▸ Directions:
Copy the lines from the one containing "Image resolution: width=276, height=2576." through the one containing "[¡Buena noticia! Así", swapping "jubilados" for "pensionistas" and changing nothing else.

start Excerpted data

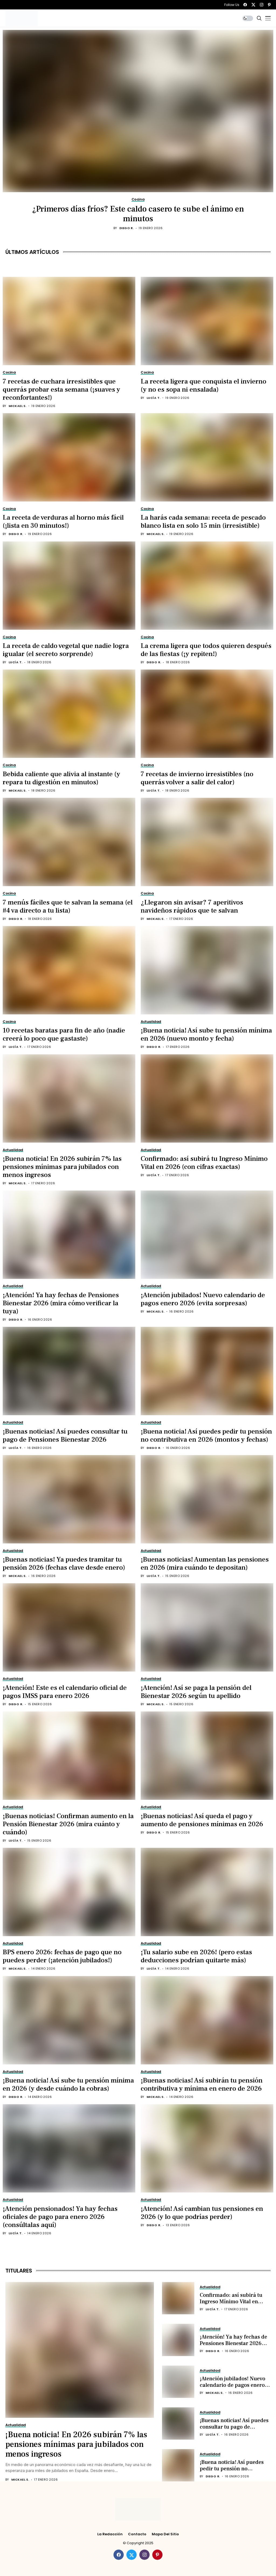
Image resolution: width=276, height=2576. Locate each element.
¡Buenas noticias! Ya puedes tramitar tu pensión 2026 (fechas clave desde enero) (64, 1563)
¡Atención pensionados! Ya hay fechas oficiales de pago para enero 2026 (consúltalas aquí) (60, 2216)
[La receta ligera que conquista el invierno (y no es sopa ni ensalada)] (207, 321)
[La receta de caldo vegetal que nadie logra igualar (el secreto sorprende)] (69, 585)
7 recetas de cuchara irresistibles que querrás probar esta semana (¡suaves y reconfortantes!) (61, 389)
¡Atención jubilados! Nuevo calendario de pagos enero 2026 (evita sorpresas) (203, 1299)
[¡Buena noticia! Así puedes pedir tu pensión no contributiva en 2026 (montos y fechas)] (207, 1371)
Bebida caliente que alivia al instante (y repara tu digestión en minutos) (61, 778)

end Excerpted data
start Excerpted data

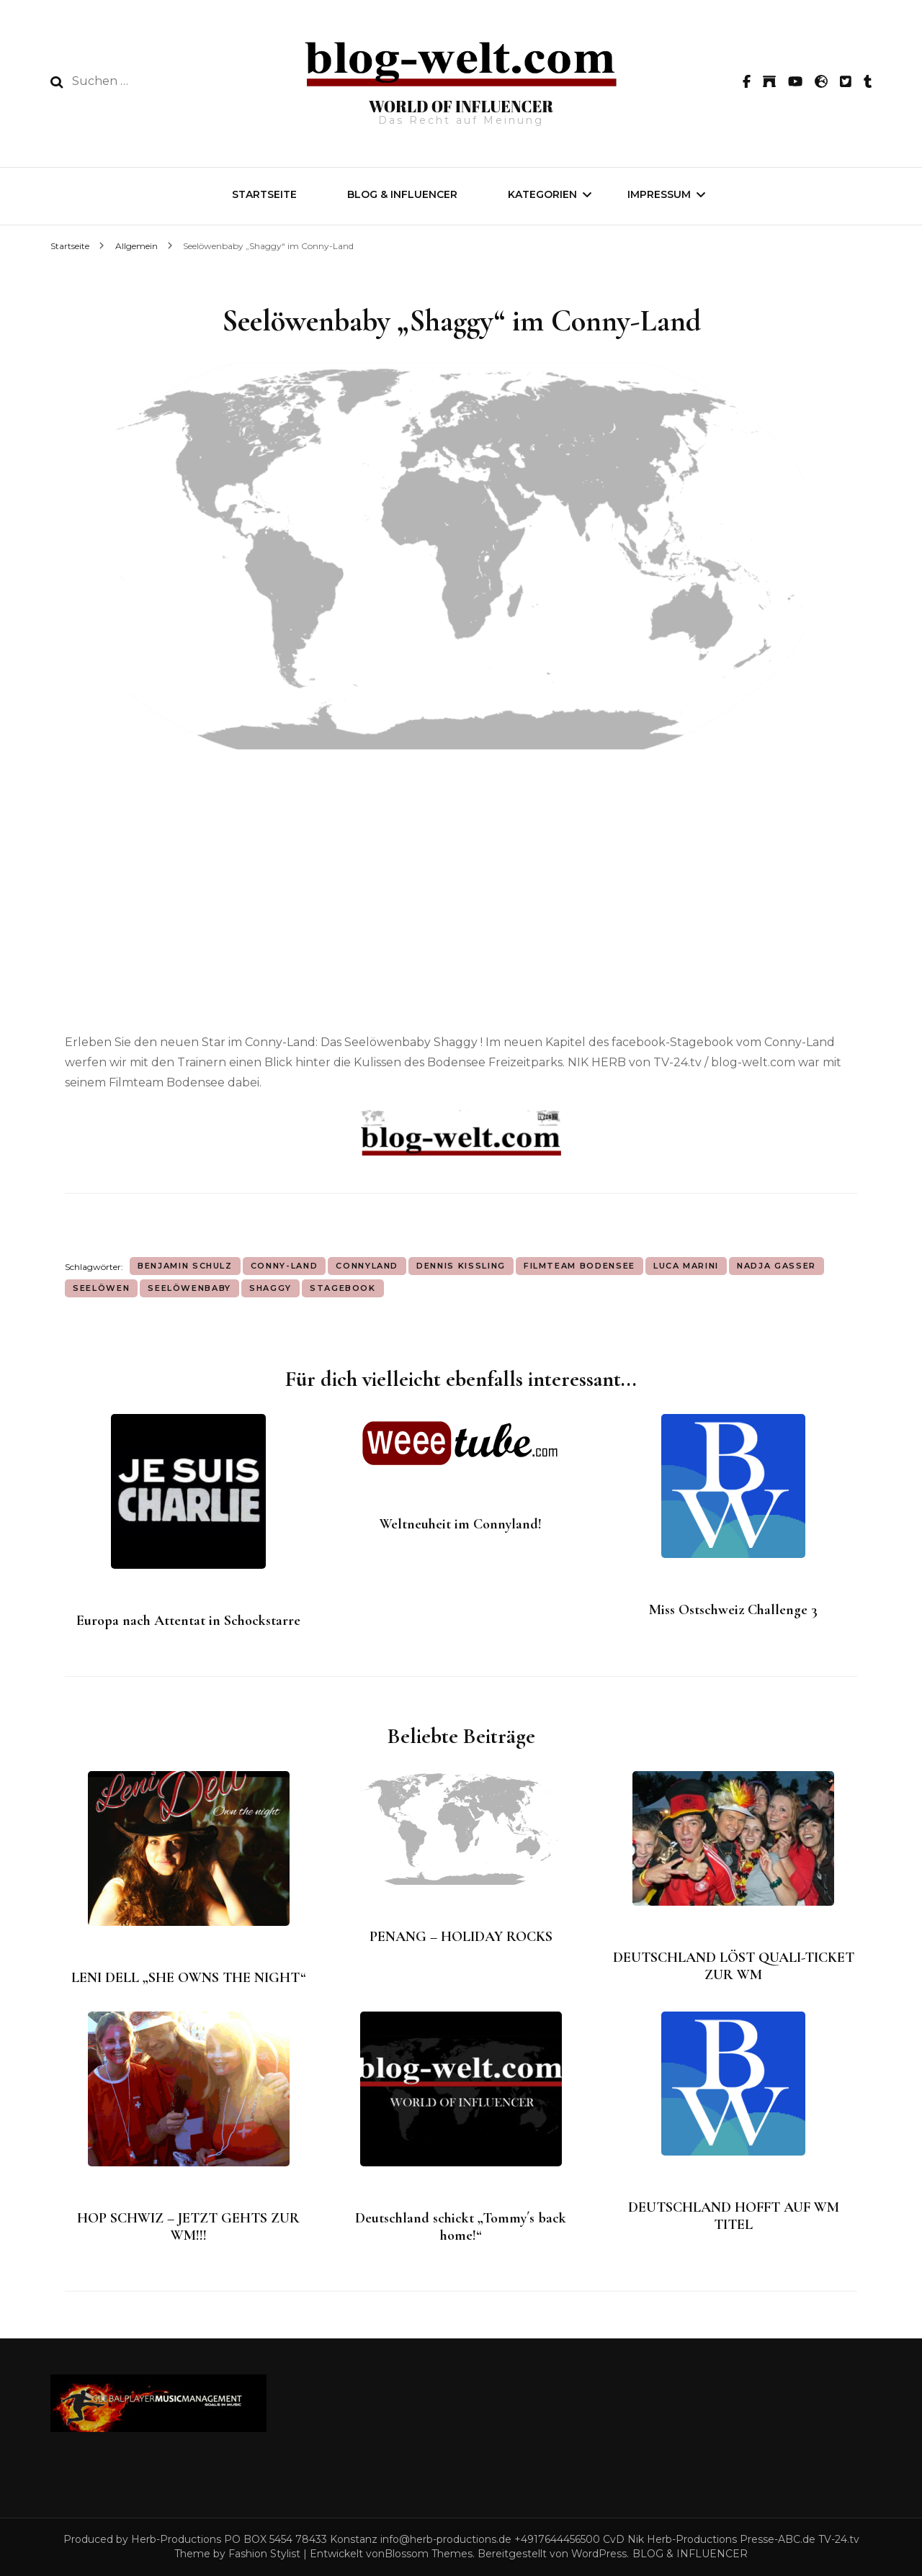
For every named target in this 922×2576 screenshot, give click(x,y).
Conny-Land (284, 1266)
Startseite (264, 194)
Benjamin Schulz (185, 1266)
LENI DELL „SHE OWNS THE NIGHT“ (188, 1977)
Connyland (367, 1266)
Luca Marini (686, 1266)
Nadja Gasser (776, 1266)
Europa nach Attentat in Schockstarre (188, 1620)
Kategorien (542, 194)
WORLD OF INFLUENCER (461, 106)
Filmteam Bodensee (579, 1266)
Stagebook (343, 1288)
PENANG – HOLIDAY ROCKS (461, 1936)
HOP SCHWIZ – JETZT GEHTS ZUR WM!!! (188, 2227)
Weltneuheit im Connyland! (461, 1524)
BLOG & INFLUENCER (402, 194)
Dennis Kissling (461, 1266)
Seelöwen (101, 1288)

end Excerpted data
start Excerpted data

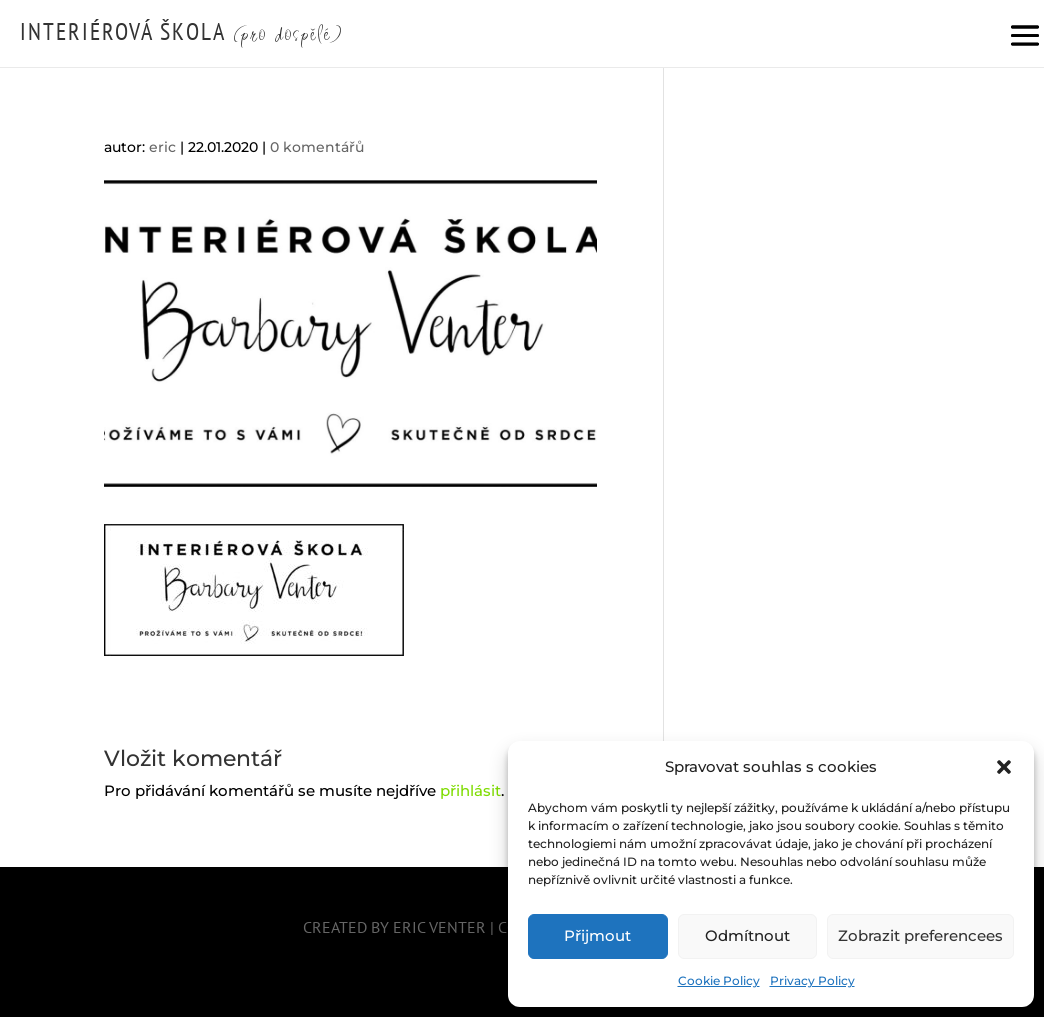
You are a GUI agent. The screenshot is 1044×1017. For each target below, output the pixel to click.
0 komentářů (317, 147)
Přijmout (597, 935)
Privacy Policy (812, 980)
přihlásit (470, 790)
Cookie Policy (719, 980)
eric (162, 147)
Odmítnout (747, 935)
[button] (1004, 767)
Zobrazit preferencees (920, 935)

end Excerpted data

▸ Solution to this task:
Image resolution: width=276, height=2576. Locate each element.
¡Buenas noticias! Ya puedes tramitar tu pensión 2026 (fechas clave desde enero) (64, 1563)
¡Atención pensionados! Ya hay fechas oficiales de pago para enero 2026 (consúltalas aquí) (60, 2216)
[La receta ligera que conquista el invierno (y no es sopa ni ensalada)] (207, 321)
[La receta de caldo vegetal que nadie logra igualar (el secreto sorprende)] (69, 585)
7 recetas de cuchara irresistibles que querrás probar esta semana (¡suaves y reconfortantes!) (61, 389)
¡Atención pensionistas! Nuevo calendario de pagos enero 2026 (evita sorpresas) (203, 1299)
[¡Buena noticia! Así puedes pedir tu pensión no contributiva en 2026 (montos y fechas)] (207, 1371)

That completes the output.